The Decline of an EnterpriseEdit
On April 20, 1866, the Russian-American company called an emergency shareholders’ meeting where they announced that the company sustained major losses on the tea trade. In early 1867, the RAC told the finance minister that they had losses equivalent to that of an entire annual income in the late 1850s. The company would receive loans from the government in early 1867 and continued to receive subsidies to cover the costs of Russian America but their stock continued to fall. The shares reached an all-time low on February 27, 1867. Eventually, the United States purchased Alaska in 1867 for $7.2 million. This would lead to the end of the Russian-American company in Alaska. In October 1867, the inhabitants of Sitka raised the American flag, ending an era of northwest dominance from the Russian-American company in North America.
At the time of its inception, the Russian-American Company was not as well established as other new-world businesses of the time, such as the Hudson’s Bay Company. The Company faced a decline in profitable goods, such as the disappearance of fur-bearing animals, which was a key factor in the company’s demise. The RAC also executed expeditions poorly, resulting in a limited expansion of Russian territory outside of Alaska. Although Russian Alaska was no more, they had achieved remarkable feats ever since its creation.

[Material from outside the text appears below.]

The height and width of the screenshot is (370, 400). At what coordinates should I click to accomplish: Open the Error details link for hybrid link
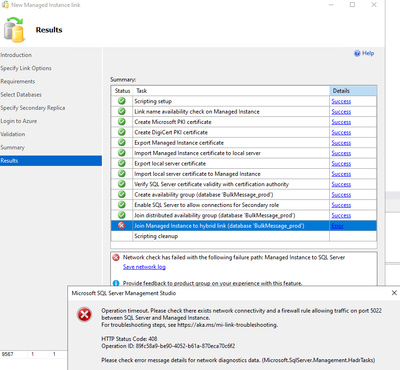click(x=337, y=226)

The RAC managed to explore nearly the entire modern-day Alaskan State and managed to colonize major waterways. Also, through Russian funding, they could investigate natural resources and profit from many of them which would not have been possible through a private enterprise.
The Sale of AlaskaEdit
Overall, Russia's attempts at settlement and colonization were largely unsuccessful. It was difficult for Russian Alaska to have any permanent settlers, as Russians who worked for companies were only living in settlements for a limited time, and still had family in Russia that they returned to after their contracts were complete. As the United States began to acquire more of the North American continent, Russian America became viewed by the Russians at home as an obstacle to their own growth in Siberia. Many Russians, including politician Eduard Stoeckl, began to view American Manifest Destiny - the belief that US expansion of the American continent was a god given right - as an inevitability. They also began to view Russian America as a thorn in the side of Russia.
With ports of trade opening between Britain and China in the 1840s, Russia feared involvement with Great Britain, and Britians power to overtake them. The final factor contributing to the sale of Russian America was Grand Duke Constantine’s dislike of the Russian American Company, which he saw as a drain on Russia’s treasury. Negotiations between America and Russia on the sale of Russian America were taking place on and off for at least ten years before the final sale took place. The sale of Russian America was a viewed as a triumph of Duke Constantine, and an acknowledgment to Eduard Stoeckl of the inevitably of Manifest Destiny.